Final answer:
To calculate the return needed to bring investments from $9,800 to $11,000 in two years, use the compound interest formula rearranged to solve for the annual rate (r) as (A/P)^(1/n) - 1, plugging in A as $11,000, P as $9,800, and n as 2.
Step-by-step explanation:
To compute the return needed to increase an investment from its current value of $9,800 to a target value of $11,000 in the next two years, one can use the formula for compound interest. The formula is:
A = P(1 + r)^n, where A is the amount of money accumulated after n years, including interest, P is the principal amount (the initial amount of money), r is the annual interest rate (decimal), and n is the number of years the money is invested.
However, solving for r (the rate) when you know the final amount (A), the principal (P), and the number of years (n) can be slightly more complex.
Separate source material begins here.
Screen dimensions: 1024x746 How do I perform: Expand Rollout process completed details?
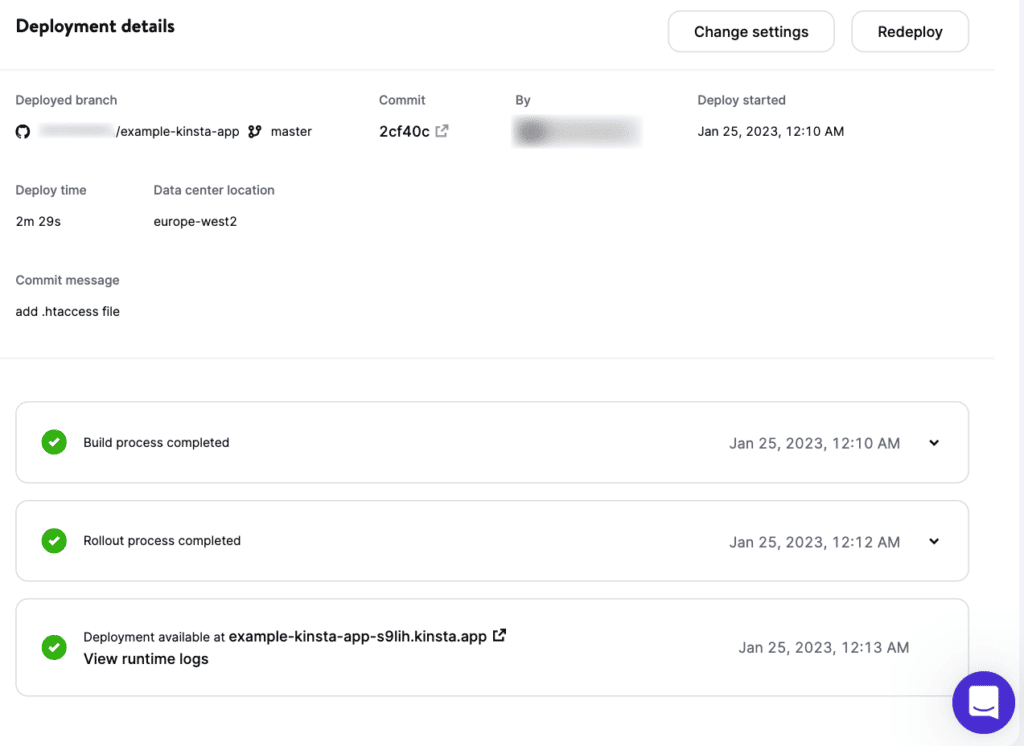(x=933, y=541)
You can rearrange the equation to solve for r. Given that the target amount is $11,000, the current value is $9,800, and the time frame is 2 years, we set A to $11,000, P to $9,800, and n to 2. The new formula would be (A/P)^(1/n) - 1 = r, which results in the required annual return rate.
Plugging in the values, the formula for this situation is (11,000 / 9,800)^(1/2) - 1. This will give you the annual return rate needed for the investments to reach $11,000 in two years.
Note: Calculations require precision and the use of a calculator or financial software to get the exact rate needed.